I heard that too.  They are deployed out of Hoth Airbase.


----------



## The Bread Guy (3 Apr 2006)

"To fight the bug, we must understand the bug. We can ill afford another Klendathu."


----------



## Franko (3 Apr 2006)

All joking aside I still call........


----------



## SeaKingTacco (3 Apr 2006)

Still waiting for a link...


----------



## parkie (3 Apr 2006)

haywire.you are making me very uneasy,have you ever heard of a secrecy contract,well,trust me what you are doing is bordering on criminal.many people have worked tireless hours in the development of the uav's,to protect the people on the ground.If by a slim chance you should somehow stumble on or guess,what you think is going on,you should keep it to yourself.loose lips,sink ships,so to speak.

unclassified info on this project;Photo of 45B uav, can not land on flat deck.

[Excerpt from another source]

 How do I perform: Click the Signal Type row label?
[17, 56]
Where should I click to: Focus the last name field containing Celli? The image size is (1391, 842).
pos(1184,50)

    Nick -program specialist.Boeing.Northrop-Grumann.Lochheed.35 years


----------



## parkie (3 Apr 2006)

parkie said:
			
		

> haywire.you are making me very uneasy,have you ever heard of a secrecy contract,well,trust me what you are doing is bordering on criminal.many people have worked tireless hours in the development of the uav's,to protect the people on the ground.If by a slim chance you should somehow stumble on or guess,what you think is going on,you should keep it to yourself.loose lips,sink ships,so to speak.
> 
> unclassified info on this project;Photo of 45B uav, can not land on flat deck.
> 
> Nick -program specialist.Boeing.Northrop-Grumann.Lochheed.35 years


I can't believe I let you get to me so much I misspelled grumman and lockheed


----------



## Korus (3 Apr 2006)

Maybe he saw a Sperwer and assumed "delta wing" = "stealth" despite the... ahem.. prop and Bombardier Rotax engine? 
(Then with real air support dropping the JDAMs)


----------



## Blue Max (3 Apr 2006)

zipperhead_cop said:
			
		

> Seaking--remember on another thread we were talking about the AH-130 Spooky and the video from it?  One of you flier types mentioned a new drone that may be replacing the Predator, and that it may be being carried on a Spooky.  Smaller, and no Hellfires, if I am remembering right (and it is entirely possible that I'm not).  If I'm not totally out to lunch, which drone was it you guys were talking about?
> On the off-chance Haywire isn't 100% off target...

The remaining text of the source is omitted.